I’ve recently been part of teams that onboarded new developers and have also been the developer onboarding to a new team. During that time, I’ve seen firsthand some of the challenges faced by a new developer. At the beginning of a project, the whole team can participate in kickoff meetings and otherwise start on the same page. In contrast, joining in the middle of a project can feel awkward or even disruptive. To combat that, I’ve got a few standard considerations when onboarding somebody new.

What do they need to know about the project?

There’s typically no way somebody can jump onto a project and figure out everything they need to know on their own. One may not need to know the overall purpose of the project just to work on one ticket or story, but, in general, it’s valuable to get up to speed to know the direction all of the team’s work is taking them. So when a work item isn’t clearly defined, or has a mistake, there’s a better chance the new dev will identify it.

Who do they ask for help?

Beyond another developer giving technical help as needed, often, a new developer must seek clarifying information about one aspect of the project or another. For example, if there’s an integration with another team’s work, you should inform the new developer who they can reach out to on that other team to ask questions about that integration.

What tools do the other developers use?

Of course, many developers have their own preferred toolset for a given tech stack.

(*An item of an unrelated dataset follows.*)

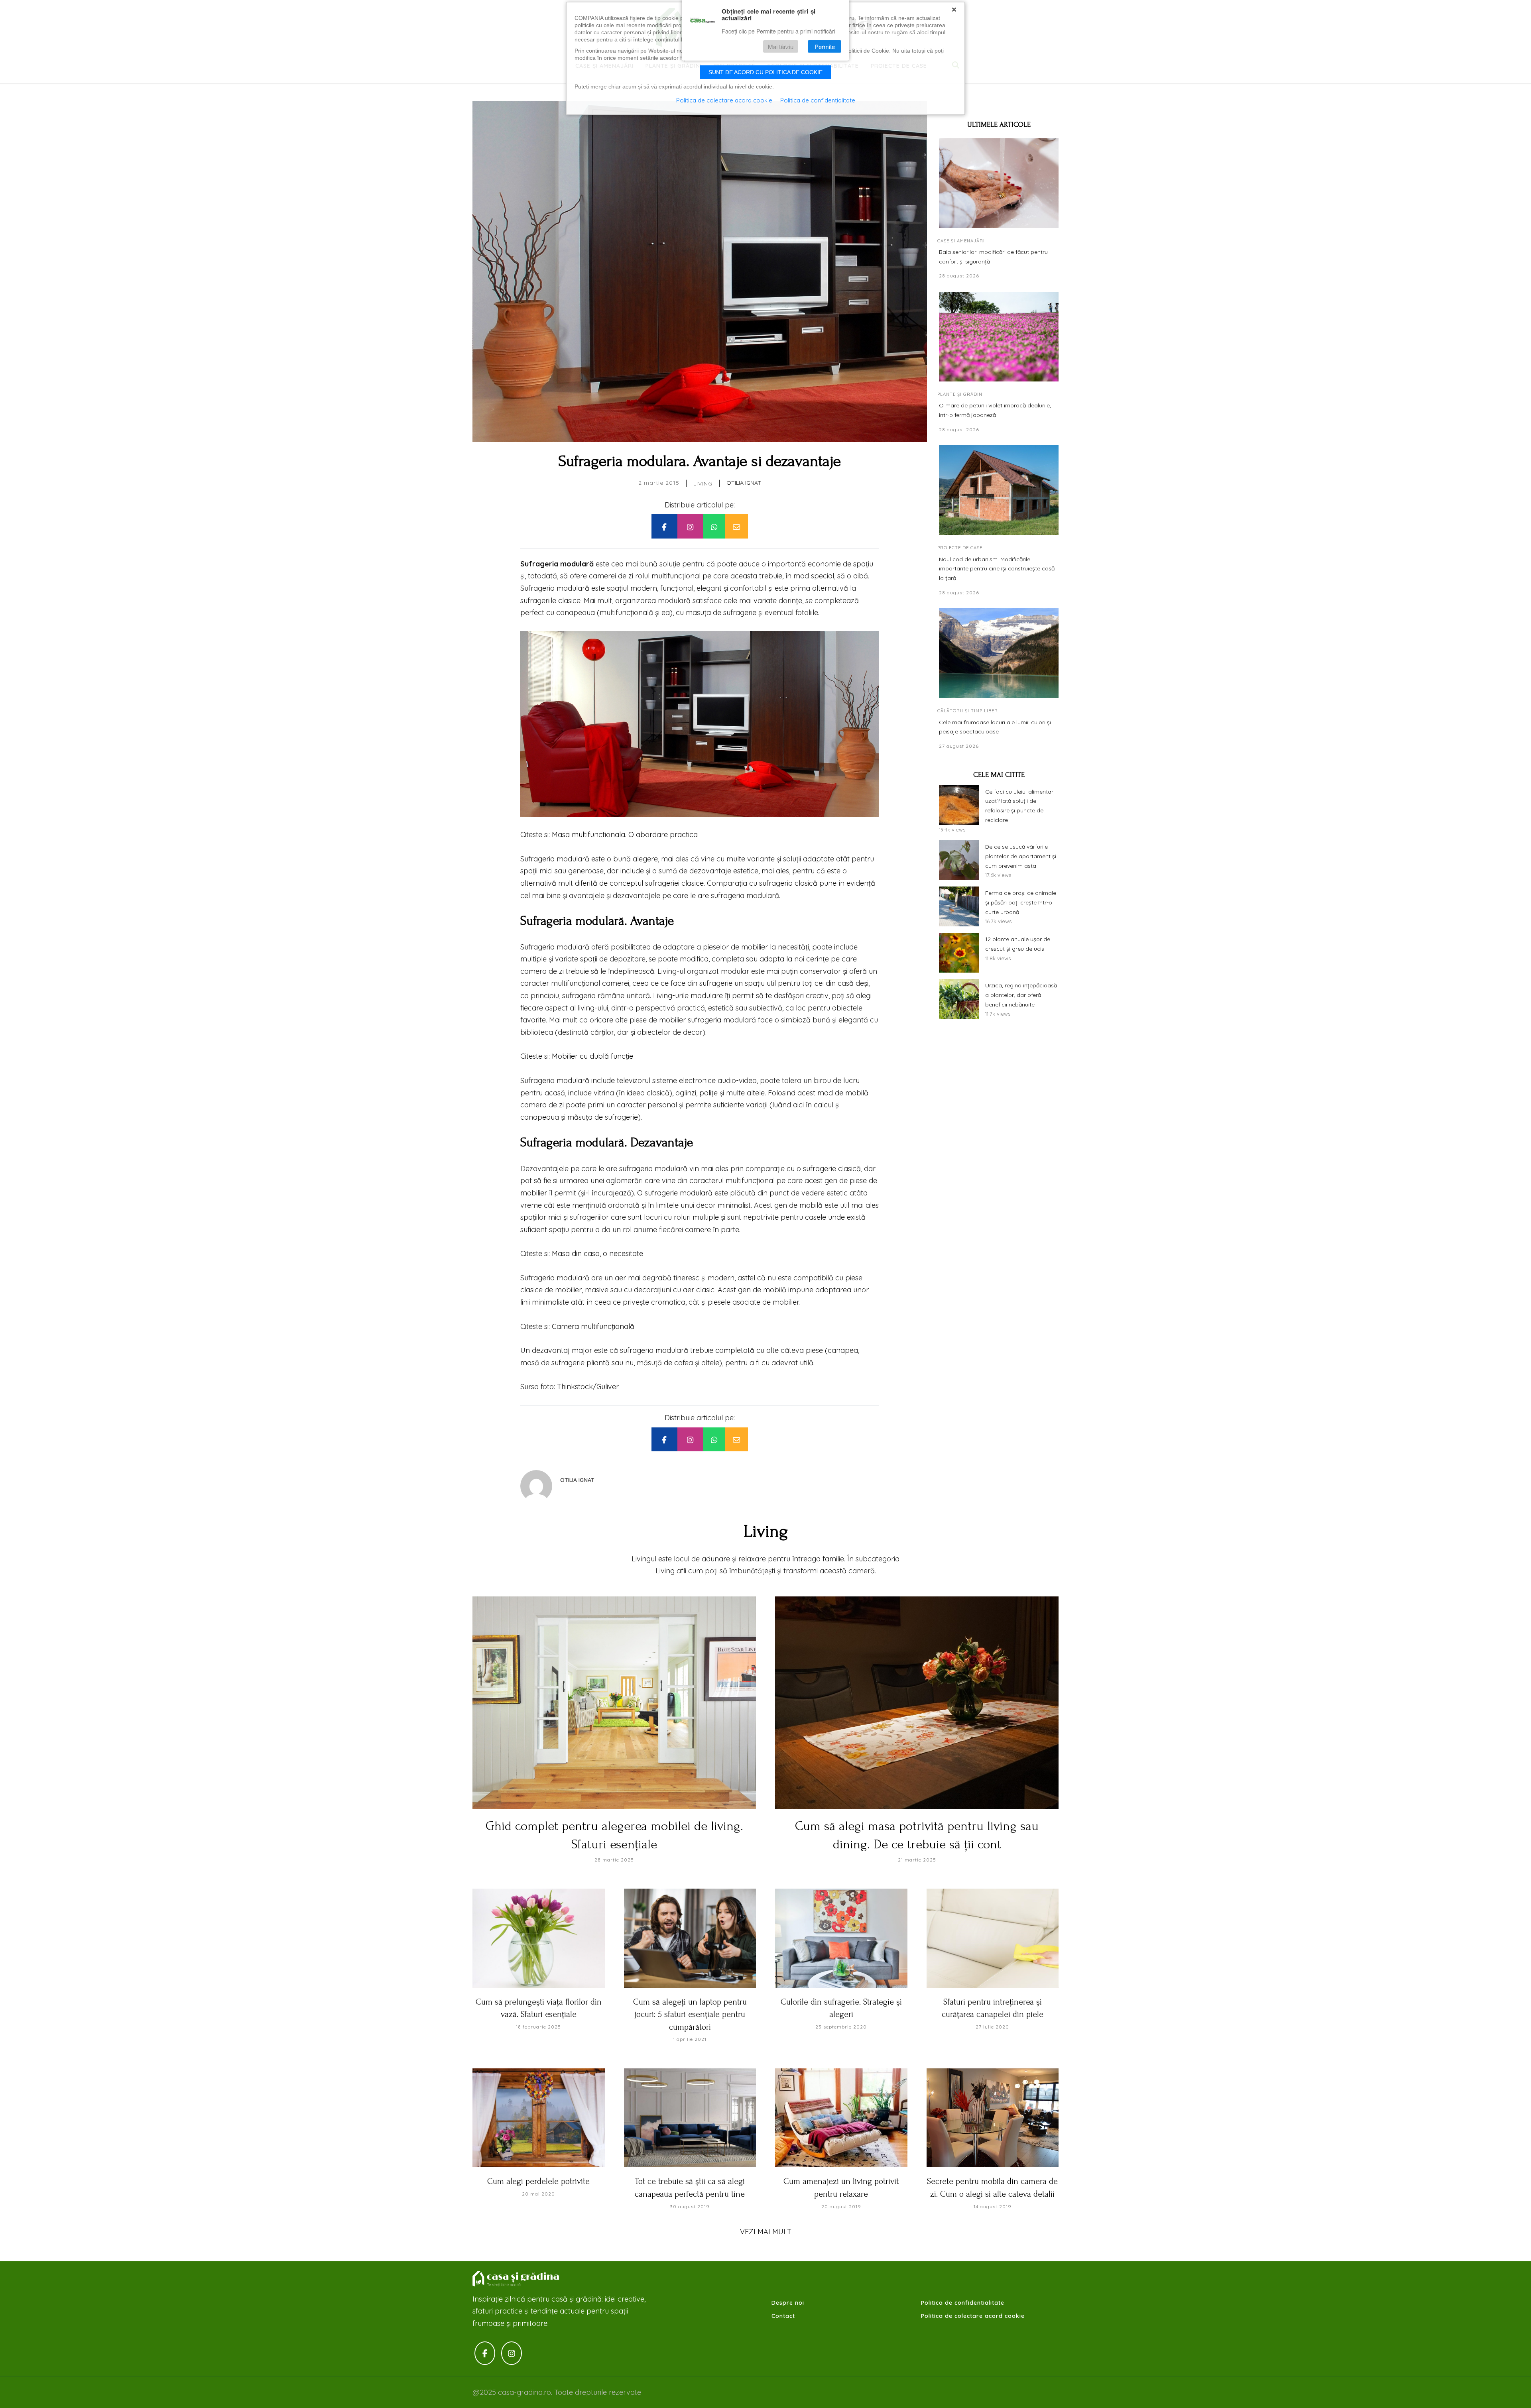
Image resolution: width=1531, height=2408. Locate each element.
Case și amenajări (961, 241)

But, I’ve found if a team is generally using the same set of tools, it’s valuable for the new developer to at least have those tools available to them. Non-IDE tools for development (e.g. Postman) are great for onboarding new developers, especially if there are collaborative features involved. Overall, it just reduces the friction when running into environment issues, establishing team development practices, and so on, when folks are using the same tools.

What will they work on first?

Finally, prep something for the new developer to work on. I’ve seen projects where the backlog of work is in a great place, but just for the developers already on the project. Stories might only be straightforward with some prior context a new team member may not have. If possible, move some bug fixes into the current sprint. Or, break up a complicated story into more manageable pieces, so that the new developer can have a simpler way to get familiar with the codebase. If this isn’t feasible, pairing is an equally valuable way to help somebody get started.

Perhaps these considerations are obvious, but, in practice, I’ve seen them ignored enough to warrant the reminder. Onboarding somebody can often feel like it interrupts your team’s flow, and it’s a tough responsibility to share. But with a bit of thought and preparation, it can go smoothly. In turn, that will enable your team to get back to their preferred pace of work faster on top of setting the new developer up for success.